┌─ Supplied material

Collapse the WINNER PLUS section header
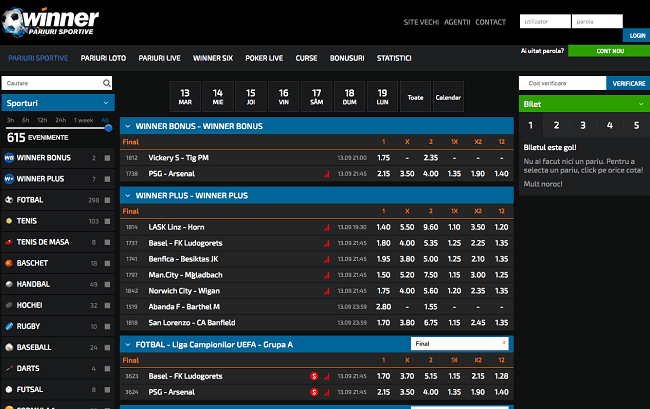Viewport: 650px width, 409px height. (127, 195)
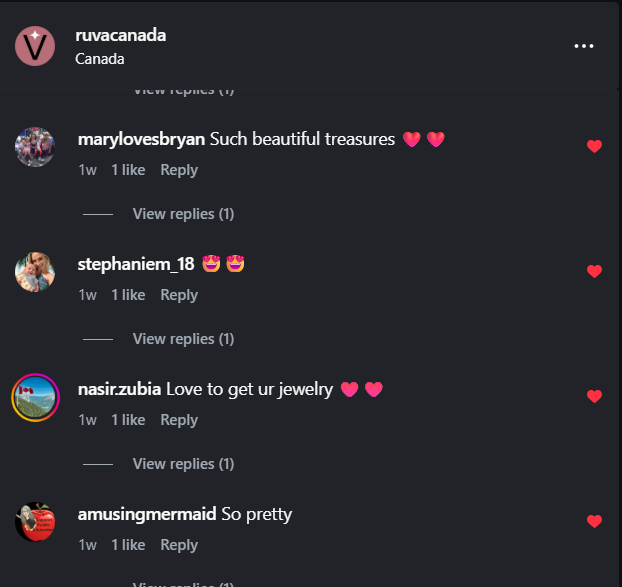Viewport: 622px width, 587px height.
Task: Toggle the like heart on nasir.zubia's comment
Action: [594, 396]
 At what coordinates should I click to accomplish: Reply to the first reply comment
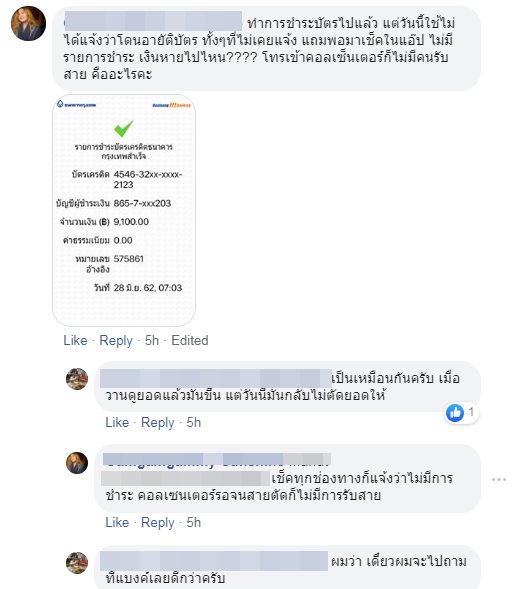(x=157, y=422)

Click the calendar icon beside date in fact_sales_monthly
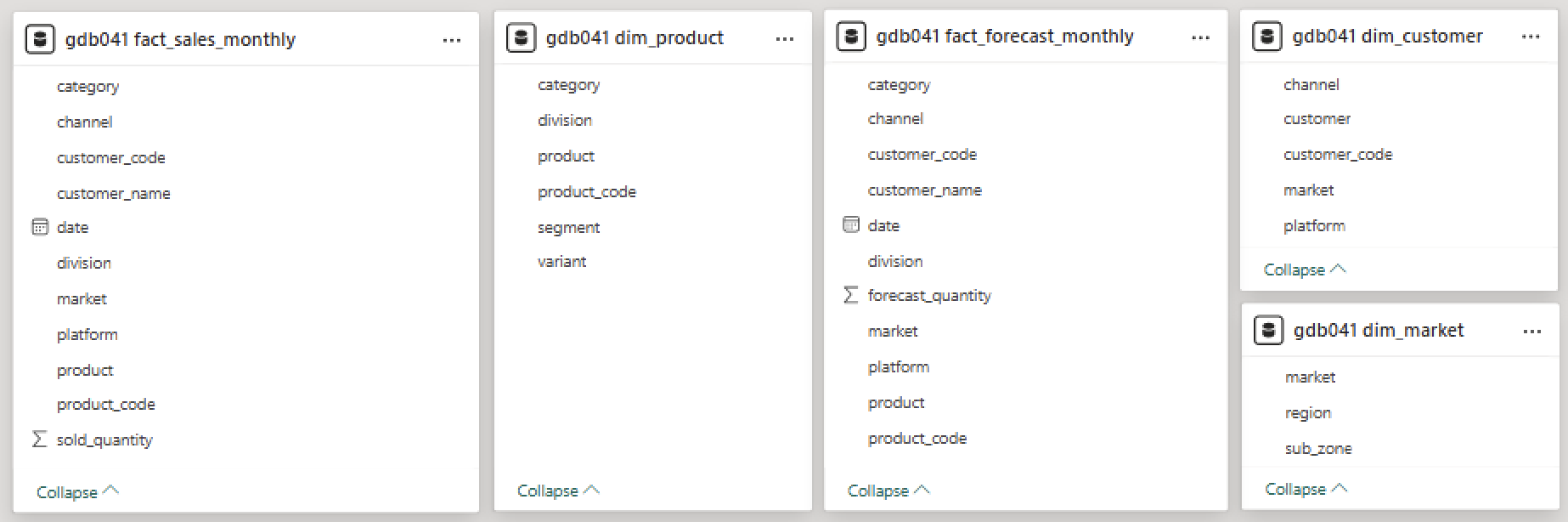tap(40, 227)
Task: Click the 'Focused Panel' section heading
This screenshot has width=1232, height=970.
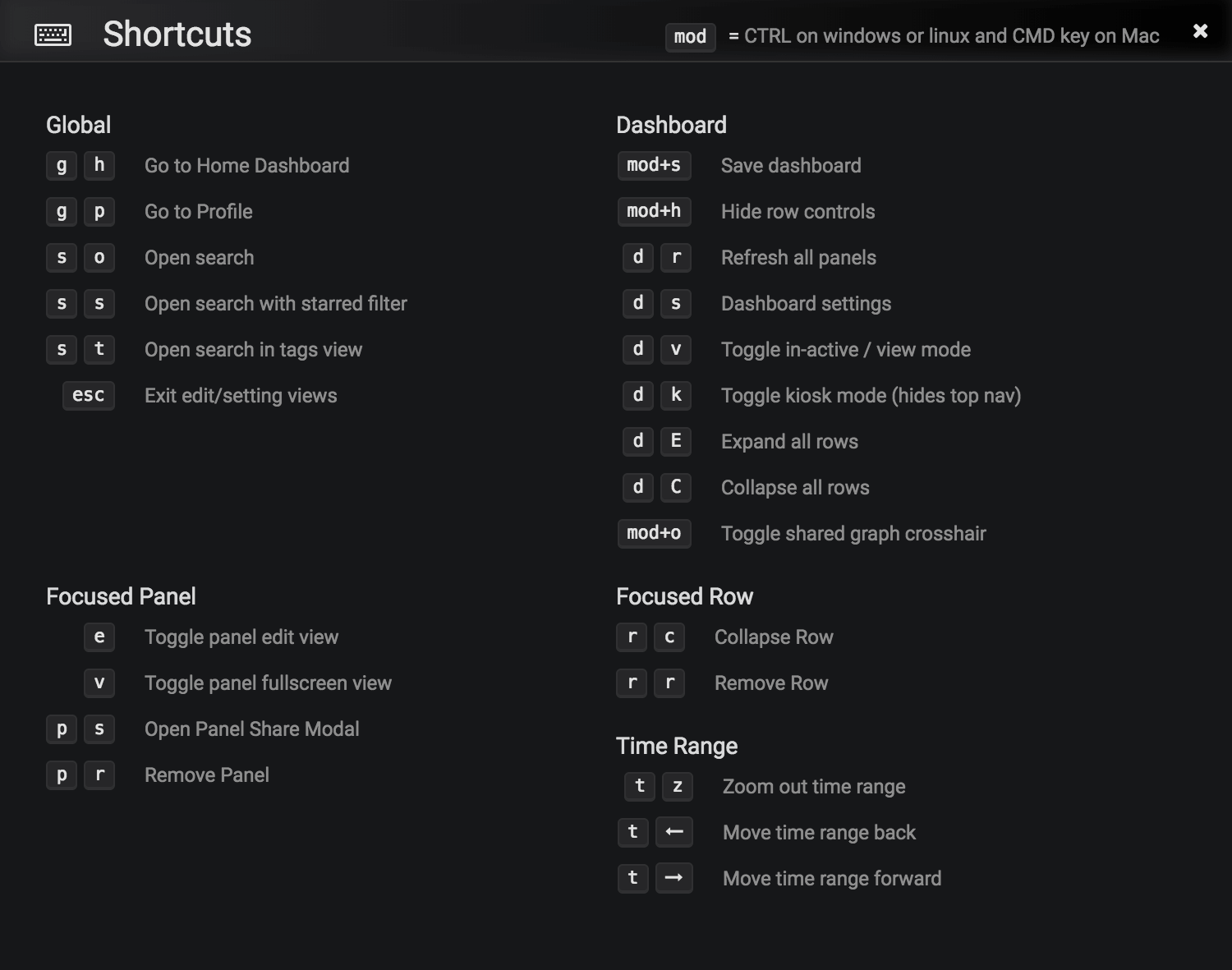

└─

Work to be completed:
Leave the images out and transcribe the rest of the material exactly.

Solution for this problem:
Collapse the WINNER PLUS section header
Viewport: 650px width, 409px height. (127, 195)
Viewport: 622px width, 587px height.
Task: Toggle the like heart on nasir.zubia's comment
Action: [594, 396]
 At what coordinates should I click to accomplish: Reply to the first reply comment
(x=157, y=422)

Click the calendar icon beside date in fact_sales_monthly
tap(40, 227)
Task: Click the 'Focused Panel' section heading
This screenshot has width=1232, height=970.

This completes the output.